**STATED TASK**
Rewrite as a JSON list of strings the data running from the line containing "Open the ripple.com" through the end, one string per line, with blank lines omitted.

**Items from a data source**
:::::

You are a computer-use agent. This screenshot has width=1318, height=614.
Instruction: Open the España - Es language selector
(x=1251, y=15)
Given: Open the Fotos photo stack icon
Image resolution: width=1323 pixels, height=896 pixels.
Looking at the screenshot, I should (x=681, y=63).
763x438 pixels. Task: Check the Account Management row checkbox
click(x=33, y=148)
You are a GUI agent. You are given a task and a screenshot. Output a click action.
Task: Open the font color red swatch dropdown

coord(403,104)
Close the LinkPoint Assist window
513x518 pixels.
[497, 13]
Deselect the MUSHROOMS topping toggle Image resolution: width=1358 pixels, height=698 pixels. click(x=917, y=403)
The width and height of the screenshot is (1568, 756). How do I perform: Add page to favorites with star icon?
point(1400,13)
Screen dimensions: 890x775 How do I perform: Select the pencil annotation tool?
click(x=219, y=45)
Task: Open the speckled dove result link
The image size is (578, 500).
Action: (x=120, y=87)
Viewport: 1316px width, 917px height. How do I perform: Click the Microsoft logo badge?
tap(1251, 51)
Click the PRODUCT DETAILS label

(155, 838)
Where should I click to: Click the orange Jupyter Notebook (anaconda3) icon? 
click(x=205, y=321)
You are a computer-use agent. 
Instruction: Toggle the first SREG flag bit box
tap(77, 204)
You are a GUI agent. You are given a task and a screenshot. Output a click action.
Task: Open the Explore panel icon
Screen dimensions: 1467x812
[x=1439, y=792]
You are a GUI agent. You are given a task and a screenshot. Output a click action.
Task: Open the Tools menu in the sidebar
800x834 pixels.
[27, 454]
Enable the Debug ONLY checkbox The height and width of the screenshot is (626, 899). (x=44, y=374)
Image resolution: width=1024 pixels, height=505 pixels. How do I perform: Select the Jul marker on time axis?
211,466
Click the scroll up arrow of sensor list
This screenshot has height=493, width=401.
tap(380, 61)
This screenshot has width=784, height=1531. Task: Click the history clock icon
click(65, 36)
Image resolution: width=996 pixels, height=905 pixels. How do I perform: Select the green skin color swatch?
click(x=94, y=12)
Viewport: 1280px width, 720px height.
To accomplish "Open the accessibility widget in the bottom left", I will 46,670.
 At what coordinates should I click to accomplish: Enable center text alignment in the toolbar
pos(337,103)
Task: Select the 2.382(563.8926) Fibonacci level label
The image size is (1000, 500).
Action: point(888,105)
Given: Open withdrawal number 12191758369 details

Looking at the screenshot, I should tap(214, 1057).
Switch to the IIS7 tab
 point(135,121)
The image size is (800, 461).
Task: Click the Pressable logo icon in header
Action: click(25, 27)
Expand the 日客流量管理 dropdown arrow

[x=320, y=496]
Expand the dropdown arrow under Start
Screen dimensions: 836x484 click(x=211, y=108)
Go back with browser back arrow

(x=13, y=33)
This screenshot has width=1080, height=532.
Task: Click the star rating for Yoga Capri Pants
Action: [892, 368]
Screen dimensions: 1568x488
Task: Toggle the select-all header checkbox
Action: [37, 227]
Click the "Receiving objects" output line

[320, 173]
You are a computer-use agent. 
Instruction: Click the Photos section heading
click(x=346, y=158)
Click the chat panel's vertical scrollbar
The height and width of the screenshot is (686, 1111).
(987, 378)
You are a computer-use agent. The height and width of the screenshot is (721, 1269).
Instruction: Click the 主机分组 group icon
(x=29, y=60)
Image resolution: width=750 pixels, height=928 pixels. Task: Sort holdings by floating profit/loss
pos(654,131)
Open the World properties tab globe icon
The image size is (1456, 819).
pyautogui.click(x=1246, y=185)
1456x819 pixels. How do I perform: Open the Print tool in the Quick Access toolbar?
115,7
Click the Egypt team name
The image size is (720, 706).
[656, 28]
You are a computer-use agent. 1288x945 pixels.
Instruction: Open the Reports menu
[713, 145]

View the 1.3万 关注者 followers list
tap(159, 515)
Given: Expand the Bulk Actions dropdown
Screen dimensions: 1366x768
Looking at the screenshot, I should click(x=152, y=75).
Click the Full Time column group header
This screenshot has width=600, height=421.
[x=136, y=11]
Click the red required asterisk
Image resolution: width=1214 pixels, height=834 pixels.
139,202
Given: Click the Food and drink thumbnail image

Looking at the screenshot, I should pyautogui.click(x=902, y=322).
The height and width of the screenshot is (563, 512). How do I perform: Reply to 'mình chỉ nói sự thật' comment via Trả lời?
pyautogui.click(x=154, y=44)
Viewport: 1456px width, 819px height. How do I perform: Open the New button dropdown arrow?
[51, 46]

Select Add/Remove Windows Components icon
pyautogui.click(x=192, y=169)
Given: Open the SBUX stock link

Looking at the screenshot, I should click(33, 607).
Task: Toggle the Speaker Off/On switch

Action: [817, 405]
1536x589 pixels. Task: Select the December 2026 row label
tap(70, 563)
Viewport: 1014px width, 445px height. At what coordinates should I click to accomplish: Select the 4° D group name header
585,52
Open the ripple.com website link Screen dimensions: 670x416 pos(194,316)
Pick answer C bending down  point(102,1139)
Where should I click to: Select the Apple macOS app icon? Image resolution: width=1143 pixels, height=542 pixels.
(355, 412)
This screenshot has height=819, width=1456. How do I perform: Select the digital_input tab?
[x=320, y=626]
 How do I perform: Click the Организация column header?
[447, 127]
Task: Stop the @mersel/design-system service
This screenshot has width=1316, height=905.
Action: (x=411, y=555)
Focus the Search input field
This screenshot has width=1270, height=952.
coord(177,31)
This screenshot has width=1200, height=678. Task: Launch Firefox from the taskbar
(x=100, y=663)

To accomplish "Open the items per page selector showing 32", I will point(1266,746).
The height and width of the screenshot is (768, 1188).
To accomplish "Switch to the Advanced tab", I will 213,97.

:::::

**SOLUTION TO THIS PROBLEM**
[
  "Open the ripple.com website link Screen dimensions: 670x416 pos(194,316)",
  "Pick answer C bending down  point(102,1139)",
  "Where should I click to: Select the Apple macOS app icon? Image resolution: width=1143 pixels, height=542 pixels.",
  "(355, 412)",
  "This screenshot has height=819, width=1456. How do I perform: Select the digital_input tab?",
  "[x=320, y=626]",
  " How do I perform: Click the Организация column header?",
  "[447, 127]",
  "Task: Stop the @mersel/design-system service",
  "This screenshot has width=1316, height=905.",
  "Action: (x=411, y=555)",
  "Focus the Search input field",
  "This screenshot has width=1270, height=952.",
  "coord(177,31)",
  "This screenshot has width=1200, height=678. Task: Launch Firefox from the taskbar",
  "(x=100, y=663)",
  "To accomplish \"Open the items per page selector showing 32\", I will point(1266,746).",
  "The height and width of the screenshot is (768, 1188).",
  "To accomplish \"Switch to the Advanced tab\", I will 213,97."
]